At the root of my professional skills is that of a certified coder, which I have been since 1998. Anyone worth anything knows that coding, reimbursement and compliance are inextricably linked. I often tell colleagues in the coding realm that if you are not making a gradual transition towards compliance within two years of becoming a certified coder, you more than likely have chosen the wrong career.
The biggest problem I tend to have in this line of work is the volume of knowledge. I say “problem” because any person that I know in my personal circles who doesn’t happen to be connected to the healthcare field usually has absolutely no clue as to what is happening in health care until they themselves need treatment. That treatment moment usually becomes the time when I am called in to remold their medical bills from the origami crane shapes in which they now appear.
This post is specifically about a payment paradox that exists on a few CPT codes. It is something I discovered a few weeks ago, but am only now getting to due to travel schedules and hours on the telephone in a professional capacity.

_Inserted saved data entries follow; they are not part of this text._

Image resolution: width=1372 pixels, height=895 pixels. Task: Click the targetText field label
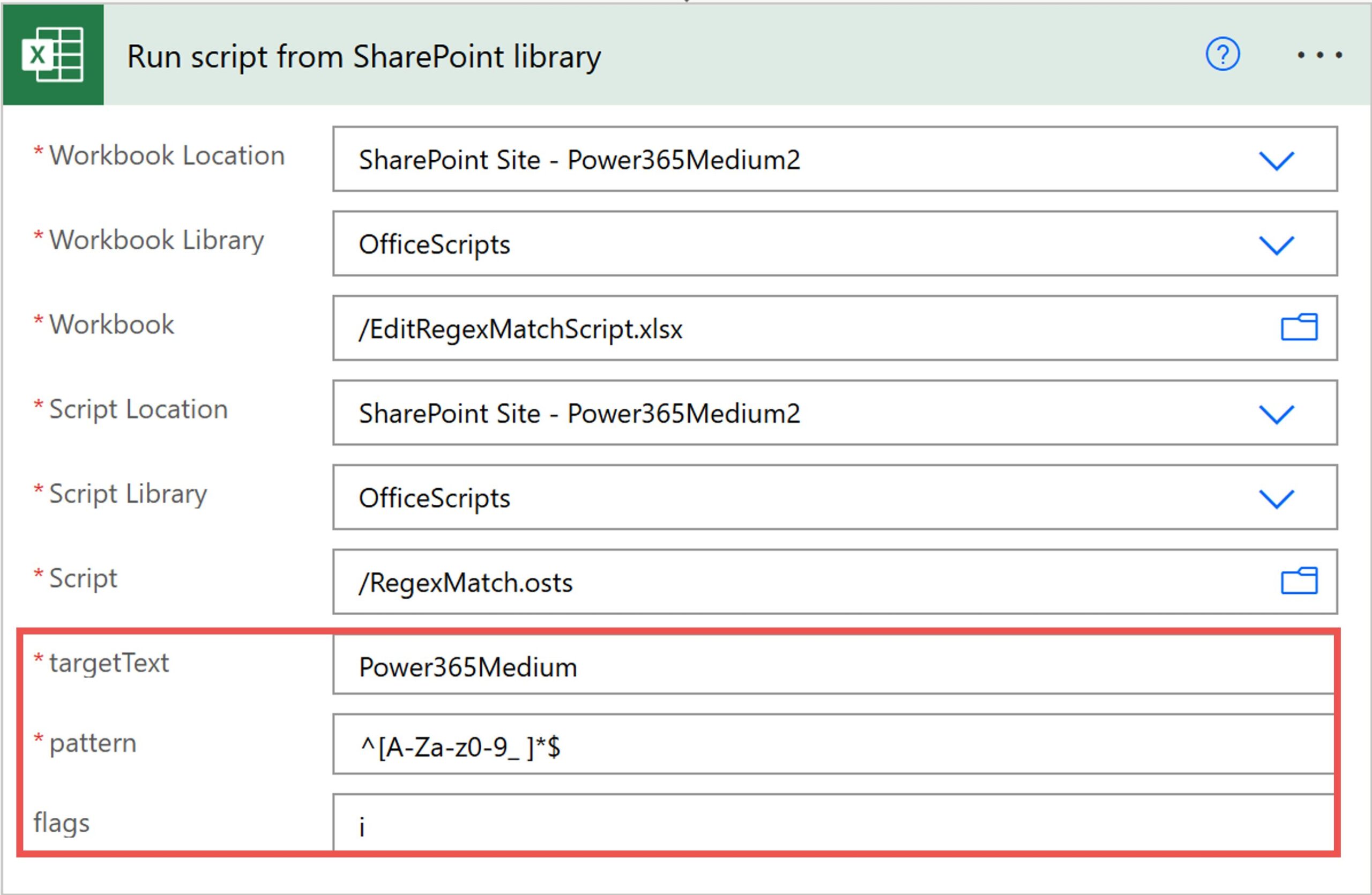pyautogui.click(x=108, y=663)
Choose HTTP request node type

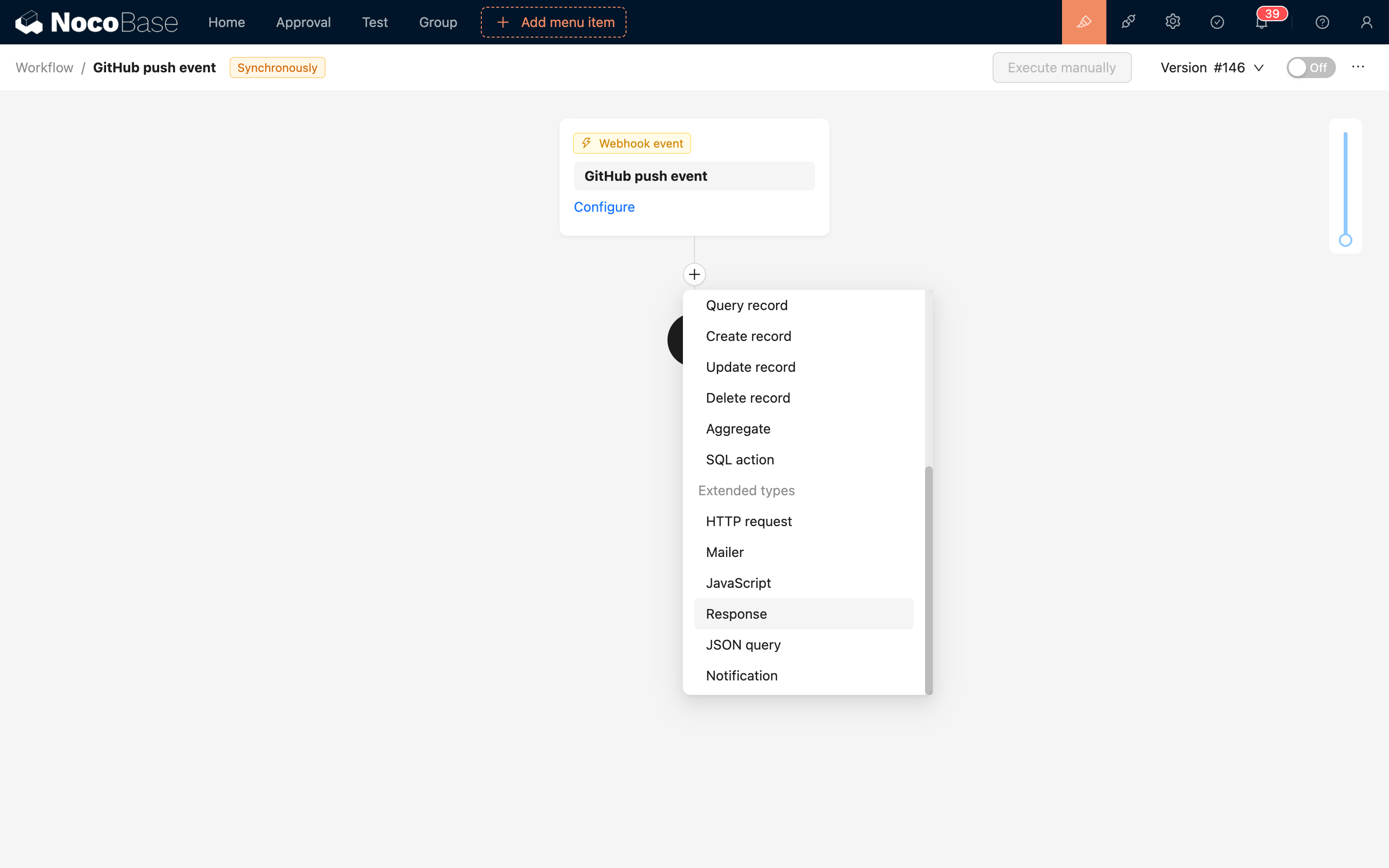coord(749,521)
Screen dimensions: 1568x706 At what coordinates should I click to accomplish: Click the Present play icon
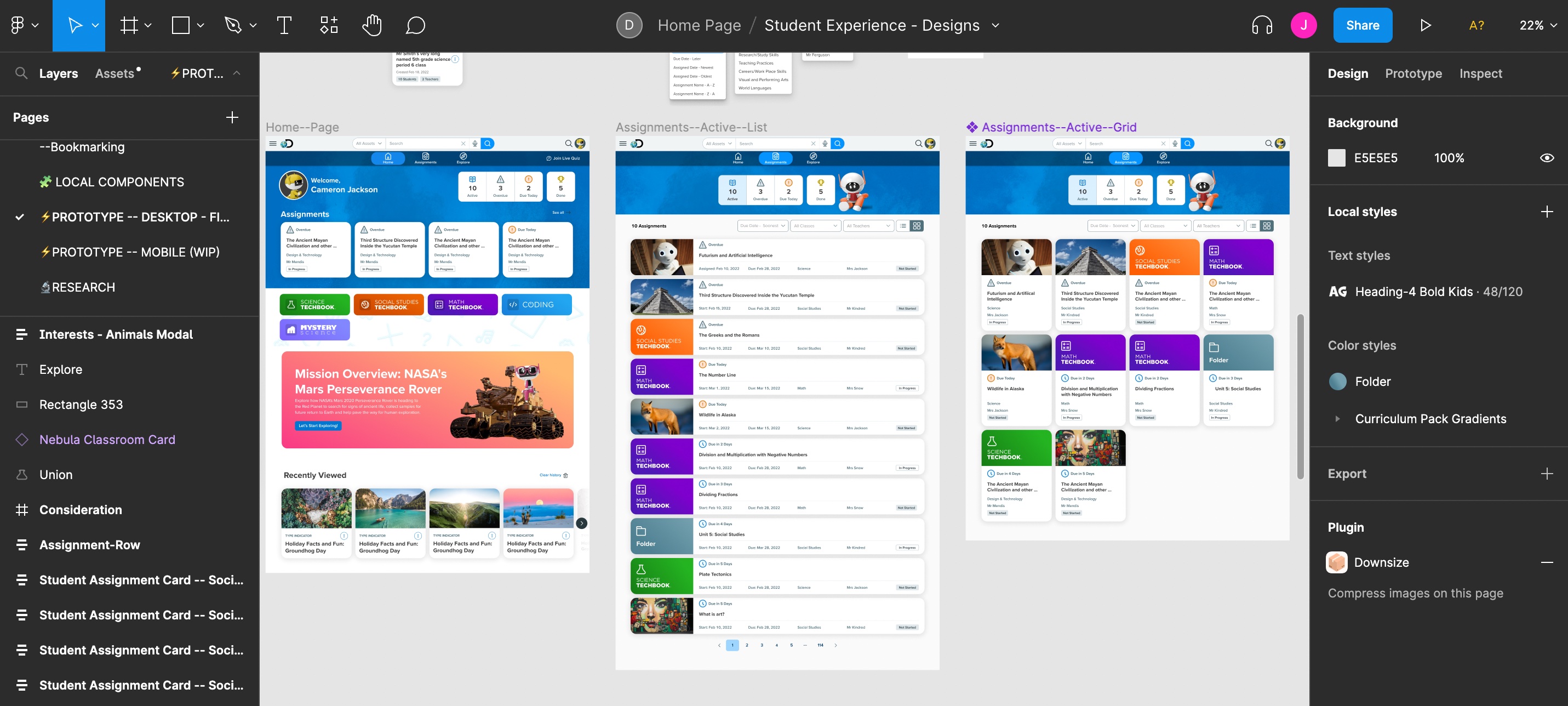(x=1426, y=26)
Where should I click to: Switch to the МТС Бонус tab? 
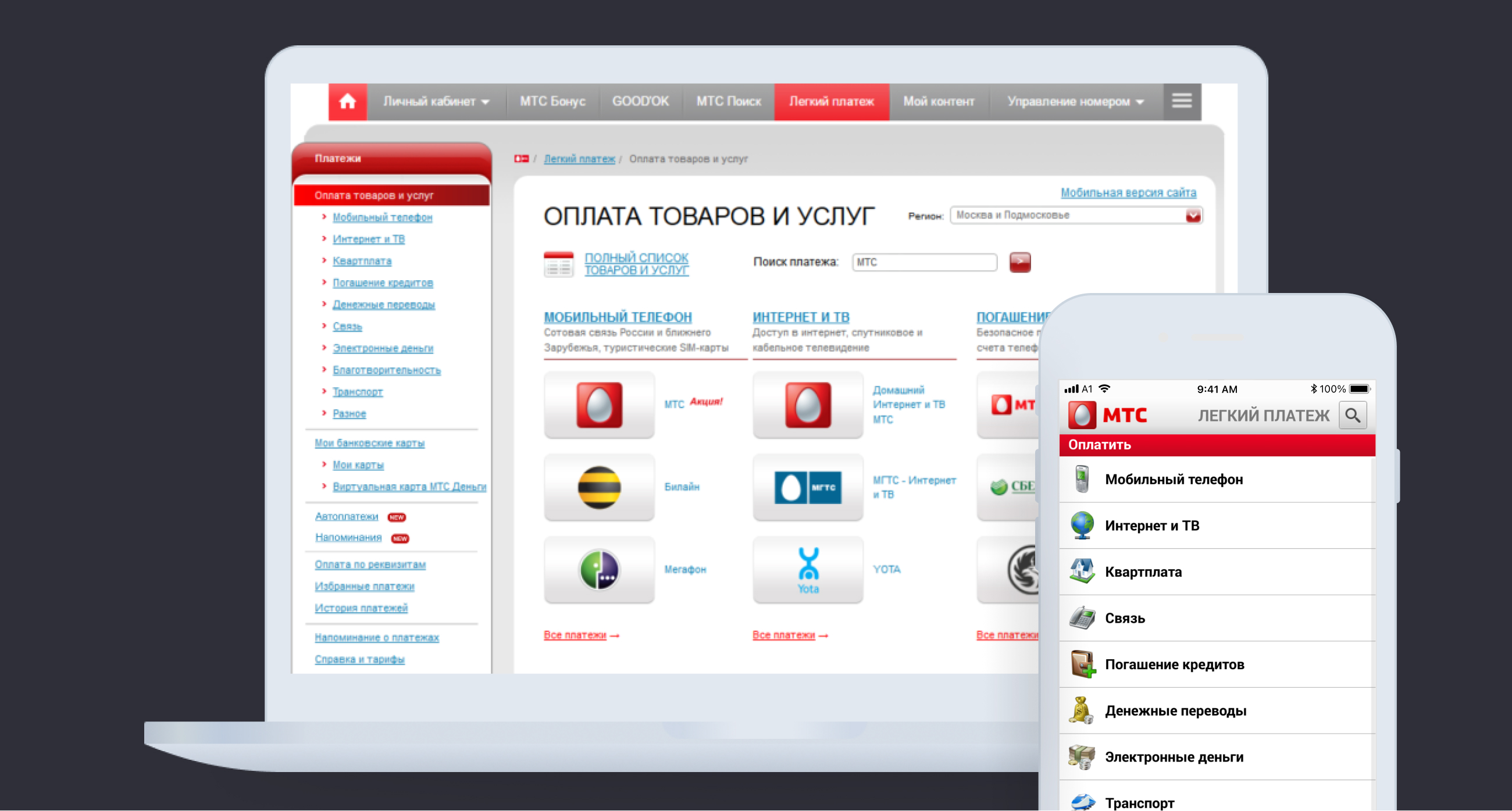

Let’s talk about soft tissue tumors. These are little deposits that creep up in the subcutaneous skin layer that are removed most often by either dermatologists, plastic and reconstructive surgeons or general surgeons. The codes for the removal can be found under the Musculoskeletal section of CPT based on body area, and they are normally split into two codes based on the size of the tumor.
Having stated that, there is a catch. In most cases, due to CPT code reseqencing, the numerical code for the removal of a larger tumor is lower than that for the smaller tumor. Unfortunately, the problem doesn’t end there.
As an example, let’s use CPT code 24075, which is for the removal of a subcutaneous soft tissue tumor of the upper arm or elbow measuring less than 3 centimeters. The code that follows it in CPT is 24071, which is for a tumor of 3 centimeters or greater from the same body area.
Now, go to this link for the Medicare Physician Fee Schedule Search. Choose the bubble that says “List of HCPCS Codes”, and then the one somewhat below it that states “Specific Carrier/MAC”. Put 24075 in the box that says “HCPCS Box 1″, then place 24071 in the box that says “HCPCS Box 2″. Below that, choose the drop-down stating “All modifiers”, and then select your Carrier/MAC from the last drop-down. After that, click “Submit”.
The next screen shows you two disturbing things. The website has not only re-ordered your codes to show 24071 as the first code, but (and this should make the surgeons and dermatologists out there furious) the allowance for the larger tumor is roughly $100 less than that for the smaller tumor, depending on your MAC locality.
This pattern will repeat itself no matter which area of the body has subcutaneous soft tissue tumors. What I think is happening is that Medicare set the Work RVUs based on numerical order, rather than the actual amount of work involved with the procedure. CMS is not recognizing CPT resequencing, which is leading to providers being underpaid for their large soft tissue tumor removal expertise.
Appendix N of the CPT code book contains the entire list of resequenced codes. I am a simple blogger with a lot on my plate right now, so I’m not going to go through all 100 codes on that list to find similar payment inconsistencies. I shall leave that up to an enterprising reader out there. The larger point here is that Medicare is the straw that stirs the drink with regard to reimbursement for services. If Medicare makes a mistake in setting reimbursement, that error is compounded by every commercial carrier who uses Medicare allowances as a baseline for setting a fee schedule.
At the very least, I hope dermatologists take to the streets with their scalpels and benzoyl peroxide and demand change. At most, I’d like to point out that just because Medicare happens to be the Irish Wolfhound in a room full of Pomeranians doesn’t necessarily mean that they always have the first and only correct answer.